---
title: "How to horizontally autoscale pods in Kubernetes"
description: "In this article I demonstrate how to set up an autoscaler to scale up the pods when the CPU usage exceeds a certain threshold and back down again."
date: 2021-03-16
modified: 2023-11-20
author: "David Poole"
url: "https://safeswisscloud.com/en/blog/how-to-horizontally-autoscale-pods-in-kubernetes/"
featured_image: "https://i0.wp.com/safeswisscloud.com/wp-content/uploads/2021/03/how-to-horizontally-autoscale-pods-in-kubernetes.png?fit=1200%2C630&ssl=1"
categories:
  - name: "Cloud How To"
    url: "https://safeswisscloud.com/en/blog/category/cloud-how-to/"
  - name: "Kubernetes"
    url: "https://safeswisscloud.com/en/blog/category/kubernetes-openshift-en/"
language: "en-US"
---

# How to horizontally autoscale pods in Kubernetes

One of the many wonderful features of Kubernetes/OpenShift distribution as implemented at Safe Swiss Cloud is the HPA Horizontal Pod Autoscaler.
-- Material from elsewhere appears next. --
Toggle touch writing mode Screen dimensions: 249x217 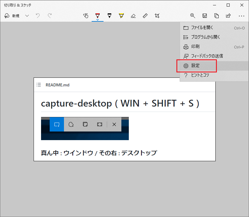(86, 16)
As the name suggests, HPA will automatically spin up or spin down pods for you when a given CPU or memory load threshold is crossed.

### **Goal**

To demonstrate by example how the HPA in OpenShift/Kubernetes can scale the number of application pods from 1 to 3 replicas as load increases and back down to 1 again as the load decreases.

### **Implementation**

Here is an example of how to set up an autoscaler to scale up the pods when the CPU usage exceeds a certain threshold. I will demonstrate doing this using the graphical user interface of OpenShift 4.5. The same can be achieved using the CLI – this method is described in the official documentation <https://docs.openshift.com/container-platform/4.5/nodes/pods/nodes-pods-autoscaling.html>.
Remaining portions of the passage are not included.